[Collected data]
______

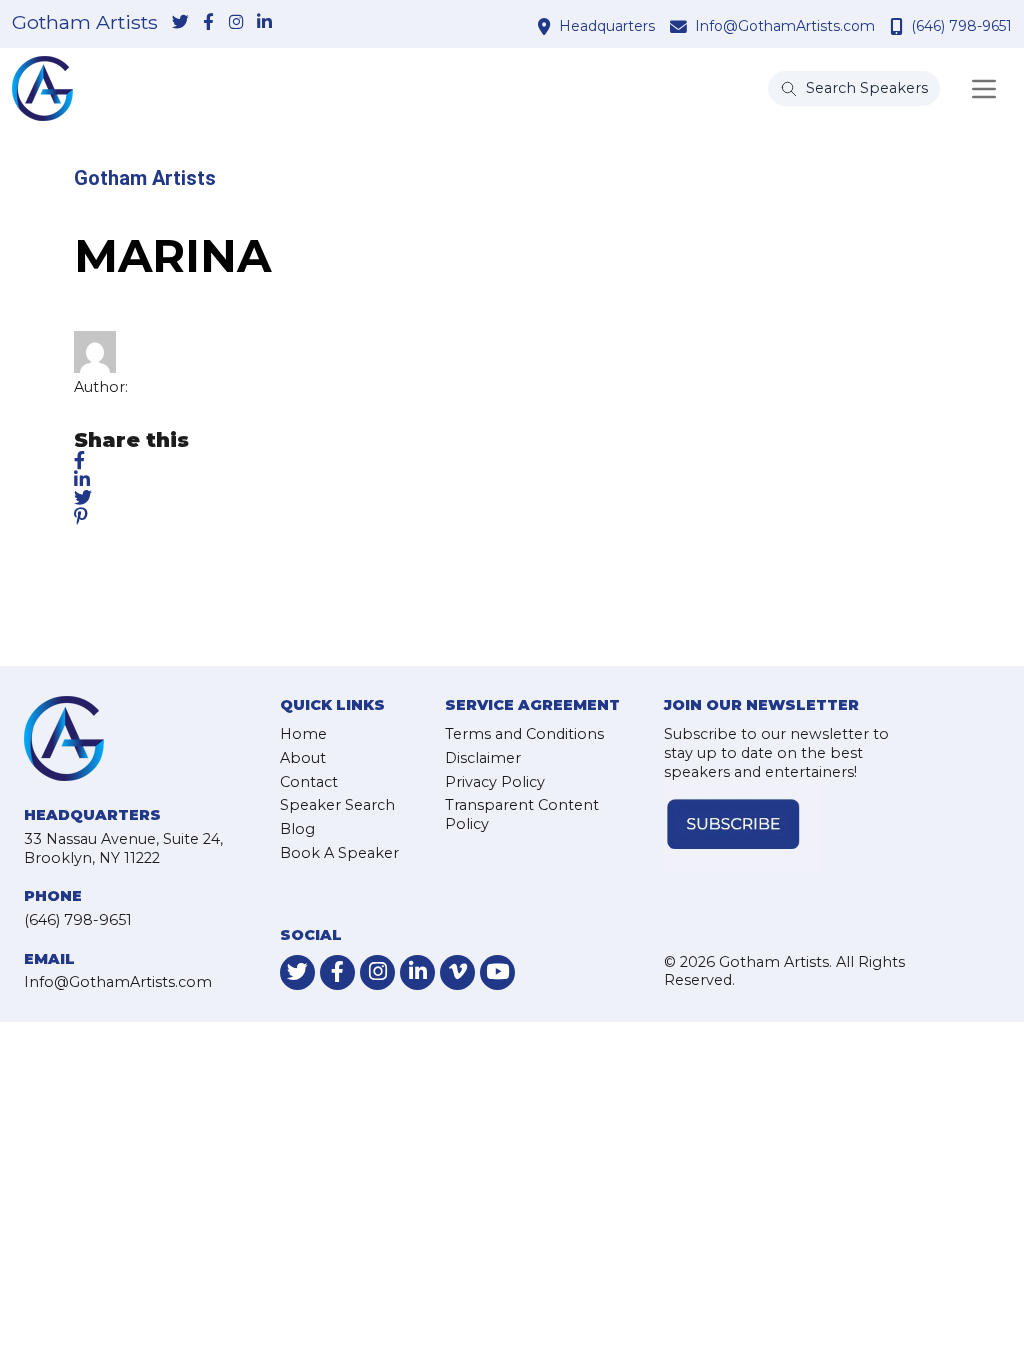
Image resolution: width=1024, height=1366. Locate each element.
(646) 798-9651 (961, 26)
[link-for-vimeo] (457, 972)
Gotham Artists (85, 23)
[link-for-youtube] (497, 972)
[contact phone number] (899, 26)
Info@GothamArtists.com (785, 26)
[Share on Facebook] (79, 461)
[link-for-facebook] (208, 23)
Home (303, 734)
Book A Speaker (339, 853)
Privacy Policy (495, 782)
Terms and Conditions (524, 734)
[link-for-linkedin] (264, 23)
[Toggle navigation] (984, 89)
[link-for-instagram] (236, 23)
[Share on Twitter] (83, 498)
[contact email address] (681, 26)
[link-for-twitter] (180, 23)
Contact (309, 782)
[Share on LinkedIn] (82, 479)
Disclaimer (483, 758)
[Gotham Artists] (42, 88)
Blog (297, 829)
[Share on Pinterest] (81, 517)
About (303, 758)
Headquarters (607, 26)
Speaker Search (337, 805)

______

**EXERCISE PROMPT:** In the entries, find the line containing "Home (303, 734)" and output it and all remaining lines exactly.

**SOLUTION TO THIS EXERCISE:**
Home (303, 734)
Book A Speaker (339, 853)
Privacy Policy (495, 782)
Terms and Conditions (524, 734)
[link-for-linkedin] (264, 23)
[Toggle navigation] (984, 89)
[link-for-instagram] (236, 23)
[Share on Twitter] (83, 498)
[contact email address] (681, 26)
[link-for-twitter] (180, 23)
Contact (309, 782)
[Share on LinkedIn] (82, 479)
Disclaimer (483, 758)
[Gotham Artists] (42, 88)
Blog (297, 829)
[Share on Pinterest] (81, 517)
About (303, 758)
Headquarters (607, 26)
Speaker Search (337, 805)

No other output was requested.